▶ [WHAT YOU NEED TO DO]:
• A. In the reading on strained relationships, reproduce the part that opens with the words containing "And finally, as" and closes with "that wasn’t working.", changing "brutal" to "painful".
• B. Answer these questions from the reading on strained relationships, one per line:
(i) How long is the short break proposed in the sample statement?
(ii) Whose slow decline has one client been navigating with a sister?
(iii) Which Taylor Swift song is quoted?
• C. List every kind of thing the reading on strained relationships suggests sending to keep the lines of communication open.

▶ [READING TEXT]:
▼

If you’re a regular old, run of the mill human who made human mistakes like the mother I mentioned earlier? The news is a little bit better. There are some ways to move forward so let’s take a quick look at them.
First off, if you can, take a look at your own patterns and behaviors to see if there’s a common theme. Did you fail to act when you were asked to do so? Or were your actions that of a ‘good human’ making very predictable, typical mistakes? Let’s be clear ~ we all make mistakes. We all would do things differently if we could go back in time. But we can’t. We can start here and shape what’s to come.
Next you can decide if you want to keep the door for communication open or if it would be best to perhaps take a deliberate, short, break. By this I am referring specifically to a statement that might sound like this, “I love you dearly and understand that you’re very angry with me right now. I’m sorry we’re not speaking right now. If it’s OK with you, I’m going to take a short break, of about 2 weeks (or whatever feels good for you) and I’ll be back in touch after that. Perhaps we can take that time to just take a step back before we figure out what’s next.”
But let’s say you want to keep the communication going and they don’t. They have moved around the corner and yet they could just as easily be on Mars. My suggestion for that would be to literally think of it as just keeping the lines open ~ your foot stuck in the door so that if and/or when, they opt to open it to scream at you, it’s at least cracked open enough that it’s not a ‘prying the painted over door open’ type of a situation. In real life, this might look like being careful to send ‘thinking of you’ cards (with nothing other than, “I’m thinking of you and hope you’re well”), or sending funny memes or even pictures of what you’re making for dinner. Anything to keep your toe stuck in the door so it’s not closed all the way.
Yet another option is to agree on what topics or areas are off limits and then, for the love of all things, honor those boundaries. This allows for some time to repair what was broken while still learning about the small but important stuff that might be going on for someone. For one of my clients, this has worked out well as they have been able to navigate the slow decline of their elderly mother with their sister while being careful not to bring up topics that enrage her sister.
And finally, as hard as it may be, the best option for some might be to cut off and keep cut off, any communication with someone who has deeply and repeatedly harmed you. Is it sad? Yes, it’s brutal. That being said, it’s also a way to honor the past and begin to build new relationships rather than holding on to something that wasn’t working.
As cliche as it sounds, sometimes, time does the work for us. Letting the issue sit, without picking at it or nudging someone, is a great way to begin the repair process, if one is going to start at all.
Taylor Swift’s song, Karma, has a line about “keeping my side of the street clean.” What does she mean by this? In taking care of yourself, making sure you are doing all you can on your end of a relationship, then where it goes is out of your hands. It’s hard, and often it’s isolating because it’s difficult to know if the steps you’re taking are ‘the best’ ones but ultimately, if you do the best you can do, you’ve done a great job. Please don’t forget ~ you are not alone. If you’ve read this far it’s likely you’re in a place where you feel that whatever is going on with a particular relationship is never going to get better. It might. It might not. In the meantime, please take care of yourself first. It matters.

▲

▶ [PROVIDED DATA]:

▼

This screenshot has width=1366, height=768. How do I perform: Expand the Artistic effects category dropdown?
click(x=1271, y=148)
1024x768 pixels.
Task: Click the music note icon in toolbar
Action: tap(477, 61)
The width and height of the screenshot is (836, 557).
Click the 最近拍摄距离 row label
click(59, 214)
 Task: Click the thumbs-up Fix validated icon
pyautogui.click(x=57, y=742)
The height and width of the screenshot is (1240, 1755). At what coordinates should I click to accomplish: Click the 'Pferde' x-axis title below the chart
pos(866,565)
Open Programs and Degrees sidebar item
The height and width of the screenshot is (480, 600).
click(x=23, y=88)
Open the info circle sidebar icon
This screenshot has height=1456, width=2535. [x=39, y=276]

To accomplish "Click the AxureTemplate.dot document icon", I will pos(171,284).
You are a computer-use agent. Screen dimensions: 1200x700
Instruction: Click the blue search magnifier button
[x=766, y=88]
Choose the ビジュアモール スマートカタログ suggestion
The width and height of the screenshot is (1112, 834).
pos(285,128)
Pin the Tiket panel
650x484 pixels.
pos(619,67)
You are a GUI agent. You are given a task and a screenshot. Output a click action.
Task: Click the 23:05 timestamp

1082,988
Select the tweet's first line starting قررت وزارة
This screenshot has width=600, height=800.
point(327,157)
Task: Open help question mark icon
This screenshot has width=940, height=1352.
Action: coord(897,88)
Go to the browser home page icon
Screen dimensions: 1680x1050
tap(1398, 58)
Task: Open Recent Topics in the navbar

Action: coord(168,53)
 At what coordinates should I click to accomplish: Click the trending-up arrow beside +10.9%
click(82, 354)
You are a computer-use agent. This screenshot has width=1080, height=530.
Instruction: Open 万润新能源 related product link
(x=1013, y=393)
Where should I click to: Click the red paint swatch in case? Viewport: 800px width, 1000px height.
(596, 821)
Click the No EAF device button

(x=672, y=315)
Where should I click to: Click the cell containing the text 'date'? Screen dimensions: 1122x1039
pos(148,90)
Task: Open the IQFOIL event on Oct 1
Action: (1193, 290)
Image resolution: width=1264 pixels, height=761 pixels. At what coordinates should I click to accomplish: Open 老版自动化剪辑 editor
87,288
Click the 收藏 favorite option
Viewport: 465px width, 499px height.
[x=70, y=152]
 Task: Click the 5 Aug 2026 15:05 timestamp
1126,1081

▲

▶ [REPLIES]:
• A.
And finally, as hard as it may be, the best option for some might be to cut off and keep cut off, any communication with someone who has deeply and repeatedly harmed you. Is it sad? Yes, it’s painful. That being said, it’s also a way to honor the past and begin to build new relationships rather than holding on to something that wasn’t working.

• B.
(i) About 2 weeks, or whatever feels good for you.
(ii) Their elderly mother's.
(iii) Karma.

• C.
'Thinking of you' cards
Funny memes
Pictures of what you're making for dinner